DATA TO PROCESS –
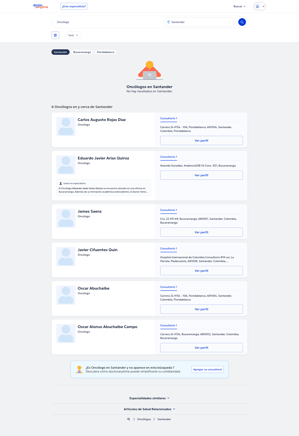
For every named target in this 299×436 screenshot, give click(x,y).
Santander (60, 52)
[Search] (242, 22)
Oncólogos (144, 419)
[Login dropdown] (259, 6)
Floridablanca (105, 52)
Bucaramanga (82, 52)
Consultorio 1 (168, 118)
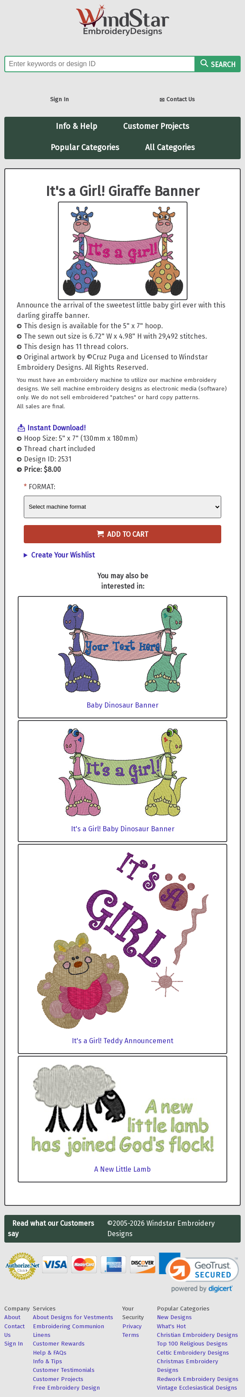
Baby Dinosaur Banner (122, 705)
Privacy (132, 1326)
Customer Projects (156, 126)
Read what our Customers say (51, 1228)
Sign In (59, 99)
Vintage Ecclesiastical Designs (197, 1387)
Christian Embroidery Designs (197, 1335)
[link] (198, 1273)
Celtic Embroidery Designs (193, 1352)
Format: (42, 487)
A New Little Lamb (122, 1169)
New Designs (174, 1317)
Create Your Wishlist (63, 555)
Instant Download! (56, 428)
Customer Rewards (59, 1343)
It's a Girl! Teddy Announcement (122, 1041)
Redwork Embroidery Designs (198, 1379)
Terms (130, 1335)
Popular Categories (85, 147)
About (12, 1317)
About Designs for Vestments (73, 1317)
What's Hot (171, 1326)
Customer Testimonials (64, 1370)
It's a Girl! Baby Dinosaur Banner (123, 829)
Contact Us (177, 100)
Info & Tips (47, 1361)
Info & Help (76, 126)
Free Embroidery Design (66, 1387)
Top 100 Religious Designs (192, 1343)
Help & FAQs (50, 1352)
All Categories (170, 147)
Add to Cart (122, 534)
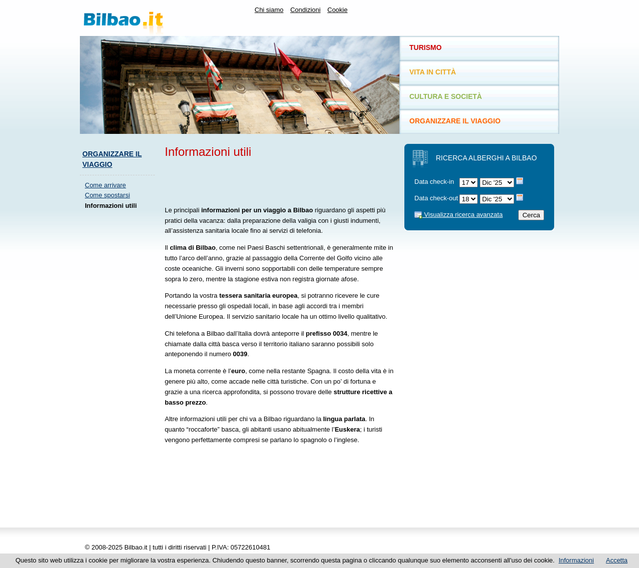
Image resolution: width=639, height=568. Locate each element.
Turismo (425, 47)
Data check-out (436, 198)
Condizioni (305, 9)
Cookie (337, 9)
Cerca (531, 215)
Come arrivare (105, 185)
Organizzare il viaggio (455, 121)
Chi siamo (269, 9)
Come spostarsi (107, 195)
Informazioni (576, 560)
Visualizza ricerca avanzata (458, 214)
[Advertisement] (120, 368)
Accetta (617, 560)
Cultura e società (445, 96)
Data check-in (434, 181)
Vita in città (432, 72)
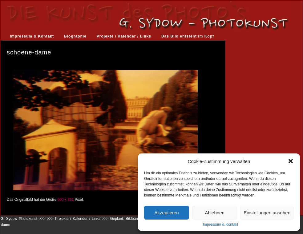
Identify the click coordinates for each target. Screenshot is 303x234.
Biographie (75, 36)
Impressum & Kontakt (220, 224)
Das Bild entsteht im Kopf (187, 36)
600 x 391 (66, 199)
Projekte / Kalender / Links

TO DO – Present every line of the records above as a numbered list, omitting blank lines and the pictures.

THE SOLUTION –
1. For every named target in this 299×436 screenshot, give click(x,y).
2. Santander (60, 52)
3. [Search] (242, 22)
4. Oncólogos (144, 419)
5. [Login dropdown] (259, 6)
6. Floridablanca (105, 52)
7. Bucaramanga (82, 52)
8. Consultorio 1 (168, 118)
9. Baby Dinosaur Banner (122, 705)
10. Privacy (132, 1326)
11. Customer Projects (156, 126)
12. Read what our Customers say (51, 1228)
13. Sign In (59, 99)
14. Vintage Ecclesiastical Designs (197, 1387)
15. Christian Embroidery Designs (197, 1335)
16. [link] (198, 1273)
17. Celtic Embroidery Designs (193, 1352)
18. Format: (42, 487)
19. A New Little Lamb (122, 1169)
20. New Designs (174, 1317)
21. Create Your Wishlist (63, 555)
22. Instant Download! (56, 428)
23. Customer Rewards (59, 1343)
24. It's a Girl! Teddy Announcement (122, 1041)
25. Redwork Embroidery Designs (198, 1379)
26. Terms (130, 1335)
27. Popular Categories (85, 147)
28. About (12, 1317)
29. About Designs for Vestments (73, 1317)
30. What's Hot (171, 1326)
31. Customer Testimonials (64, 1370)
32. It's a Girl! Baby Dinosaur Banner (123, 829)
33. Contact Us (177, 100)
34. Info & Tips (47, 1361)
35. Info & Help (76, 126)
36. Free Embroidery Design (66, 1387)
37. Top 100 Religious Designs (192, 1343)
38. Help & FAQs (50, 1352)
39. All Categories (170, 147)
40. Add to Cart (122, 534)
41. Image resolution: width=639, height=568. Locate each element.
42. Turismo (425, 47)
43. Data check-out (436, 198)
44. Condizioni (305, 9)
45. Cookie (337, 9)
46. Cerca (531, 215)
47. Come arrivare (105, 185)
48. Organizzare il viaggio (455, 121)
49. Chi siamo (269, 9)
50. Come spostarsi (107, 195)
51. Informazioni (576, 560)
52. Visualizza ricerca avanzata (458, 214)
53. [Advertisement] (120, 368)
54. Accetta (617, 560)
55. Cultura e società (445, 96)
56. Data check-in (434, 181)
57. Vita in città (432, 72)
58. Identify the click coordinates for each target. Screenshot is 303x234.
59. Biographie (75, 36)
60. Impressum & Kontakt (220, 224)
61. Das Bild entsteht im Kopf (187, 36)
62. 600 x 391 (66, 199)
63. Projekte / Kalender / Links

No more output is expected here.